「反新自由主义」的幻象和真实 呼唤资产阶级国家挽救劳动人民的反动政治

《跨时》按:本文首发于作者个人脸书,经作者授权转载,我们为之加上了配图。

曾经被全世界「反新自由主义左翼」一致吹捧和力挺的SYRIZA党魁、希腊总理齐普拉斯。

曾经被全世界「反新自由主义左翼」一致吹捧和力挺的SYRIZA党魁、希腊总理齐普拉斯。

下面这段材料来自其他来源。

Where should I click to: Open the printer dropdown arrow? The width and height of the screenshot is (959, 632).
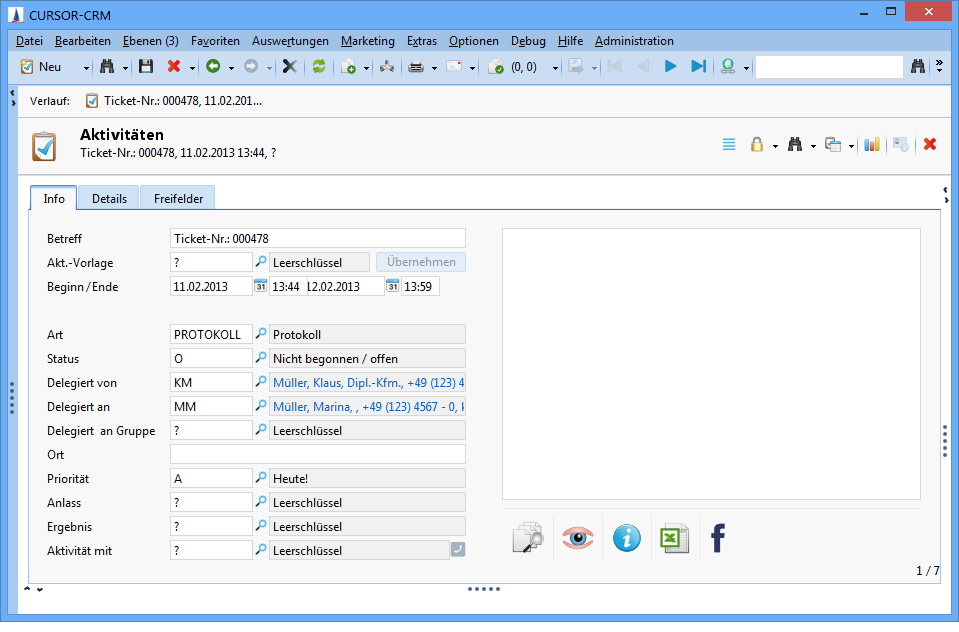(x=434, y=68)
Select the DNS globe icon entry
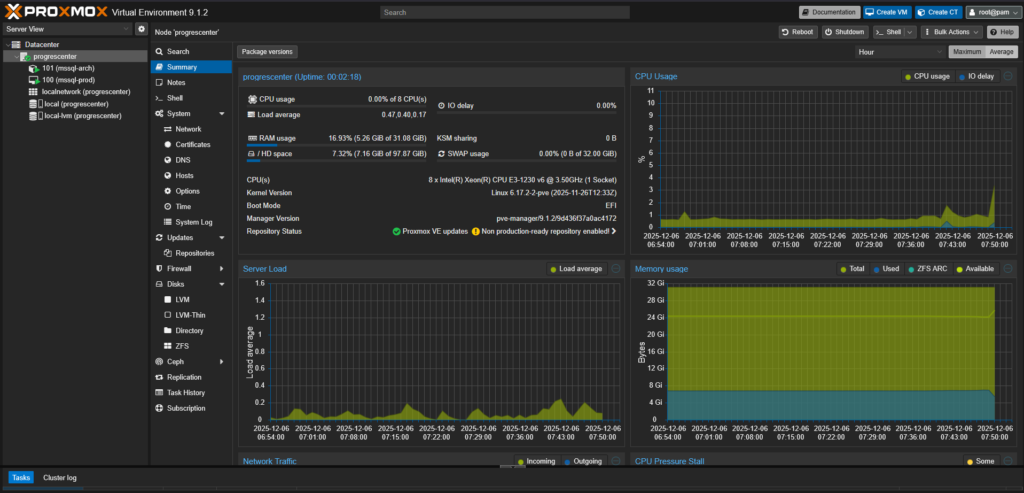 [166, 160]
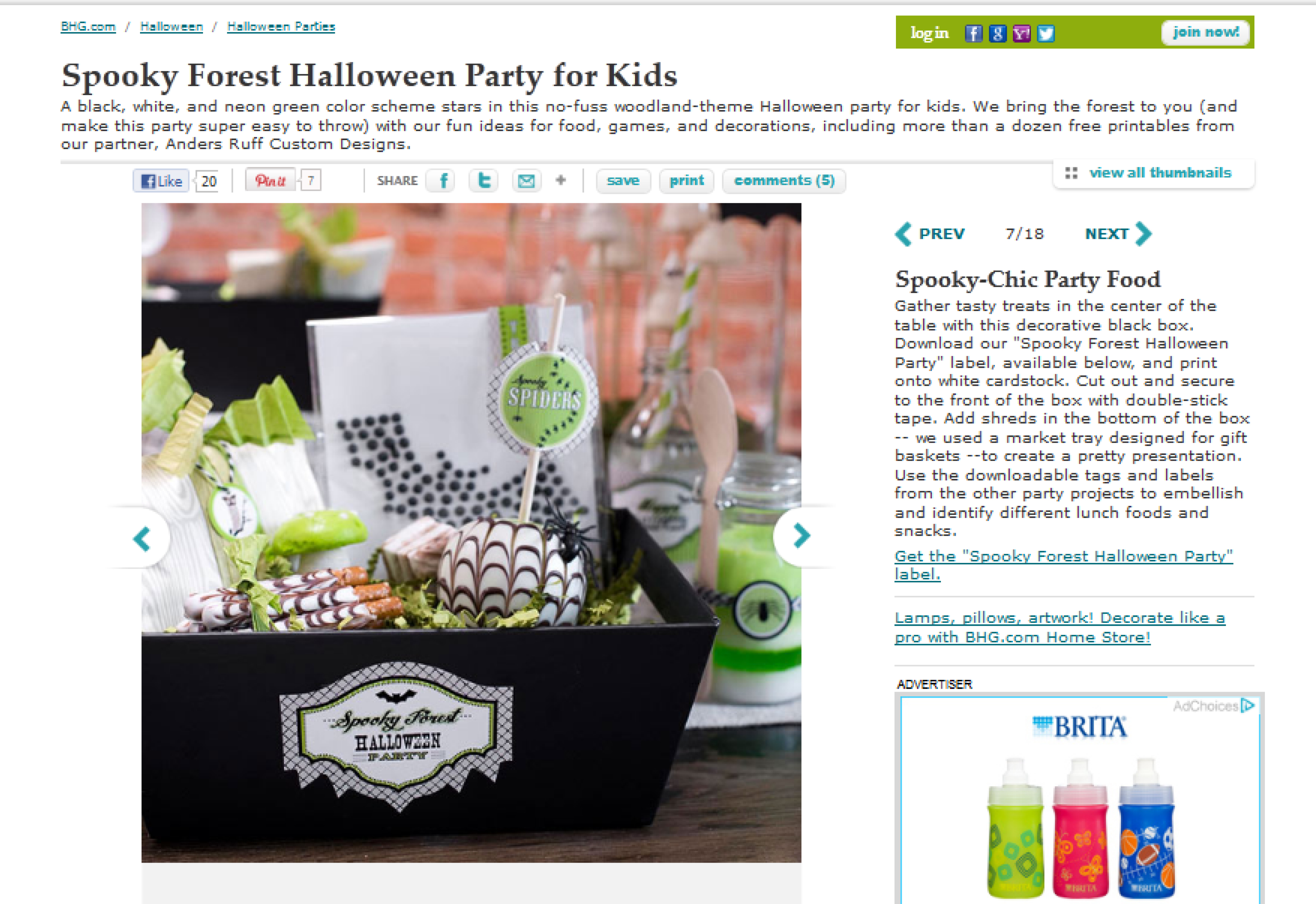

绝大多数提倡「反新自由主义」的「左翼」学阀,基本上不承认「新自由主义」就是此前的「非新自由主义」资本主义的产物,完全违背史实的意淫虚拟的「前新自由主义」时期的美好和幸福,宣扬资本主义危机可以通过资产阶级国家的介入得到缓解甚至克服。

当资本主义制度进入大危机之时,「反新自由主义左翼」就主张资产阶级国家「大力介入」「救人民」(实际上只能挽救垄断资本、坑害劳动人民)的反动纲领。

结果,资产阶级国家真的是「介入」了,为垄断金融资本注资钜万,其「代价」就是为了提升占据主要生产资料的私有资本的利润率,同样「大力介入」推行紧缩政策:削减公共开支、压抑工资增长、全面调降社会福利,同时强化核心国家机器的镇压功能和维稳能力。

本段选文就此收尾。